Vitello (; ;  – 1280/1314) was a friar, theologian, natural philosopher and an important figure in the history of philosophy in Poland.

Name
Vitello's name varies with some sources. In earlier publications he was quoted as Erazmus Ciolek Witelo, Erazm Ciołek, Vitellio and Vitulon. Today, he is usually referred to by his Latin name Vitello Thuringopolonis, often shortened to Vitello.

Life 
Vitello's exact birth-name and birthplace are uncertain. He was most likely born around 1230 in Silesia, in the vicinity of Legnica. His mother came from a Polish knightly house, while his father was a German settler from Thuringia. He called himself, in Latin, "Thuringorum et Polonorum filius" — "a son of Thuringians and Poles."  He studied at Padua University about 1260, then went on to Viterbo.  He became friends with William of Moerbeke, the translator of Aristotle from Greek language into Latin. Vitello's major surviving work on optics, Perspectiva, completed in about 1270–78, was dedicated to William. In 1284 he described the reflection and refraction of light.

Perspectiva 

Vitello's Perspectiva was largely based on the work of the polymath Alhazen (Ibn al-Haytham; d. ca. 1041) and in turn influenced later scientists, in particular Johannes Kepler. Vitello's treatise in optics was closely linked to the Latin version of Ibn al-Haytham's Arabic opus: Kitab al-manazir (The Book of Optics; De aspectibus or Perspectivae), and both were printed in the Friedrich Risner edition Opticae Thesaurus (Basel, 1572).
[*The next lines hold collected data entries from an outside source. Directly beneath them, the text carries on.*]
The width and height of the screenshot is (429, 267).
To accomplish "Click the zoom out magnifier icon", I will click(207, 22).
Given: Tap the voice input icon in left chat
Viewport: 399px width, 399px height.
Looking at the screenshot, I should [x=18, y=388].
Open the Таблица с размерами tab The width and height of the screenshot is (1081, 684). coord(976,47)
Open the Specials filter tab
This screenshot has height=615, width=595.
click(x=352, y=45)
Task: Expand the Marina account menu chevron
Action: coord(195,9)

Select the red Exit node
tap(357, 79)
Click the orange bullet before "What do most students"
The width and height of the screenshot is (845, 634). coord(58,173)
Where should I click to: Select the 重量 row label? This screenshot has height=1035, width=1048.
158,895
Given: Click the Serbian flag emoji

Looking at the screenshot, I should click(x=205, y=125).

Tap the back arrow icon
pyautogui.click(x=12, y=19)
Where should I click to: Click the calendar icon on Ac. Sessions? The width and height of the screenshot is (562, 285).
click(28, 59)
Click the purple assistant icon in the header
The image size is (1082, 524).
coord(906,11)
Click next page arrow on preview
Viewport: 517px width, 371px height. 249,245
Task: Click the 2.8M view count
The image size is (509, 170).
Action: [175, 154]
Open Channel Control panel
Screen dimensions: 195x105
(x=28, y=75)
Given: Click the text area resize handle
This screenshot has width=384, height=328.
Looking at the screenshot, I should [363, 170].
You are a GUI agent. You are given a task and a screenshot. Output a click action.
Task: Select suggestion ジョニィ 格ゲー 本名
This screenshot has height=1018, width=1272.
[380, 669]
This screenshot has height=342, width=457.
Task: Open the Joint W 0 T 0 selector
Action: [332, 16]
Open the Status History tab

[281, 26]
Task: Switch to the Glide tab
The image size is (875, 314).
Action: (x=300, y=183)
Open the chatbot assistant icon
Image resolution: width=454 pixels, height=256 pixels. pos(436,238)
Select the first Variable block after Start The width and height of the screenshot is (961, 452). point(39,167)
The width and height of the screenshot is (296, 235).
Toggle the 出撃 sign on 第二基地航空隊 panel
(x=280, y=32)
Vitello's Perspectiva, which rested on Ibn al-Haytham's research in optics, influenced also the Renaissance theories of perspective. Lorenzo Ghiberti's Commentario terzo (Third Commentary) was based on an Italian translation of Vitello's Latin tract: Perspectiva.

Vitello's treatise also contains much material in psychology, outlining views that are close to modern notions on the association of ideas and on the subconscious.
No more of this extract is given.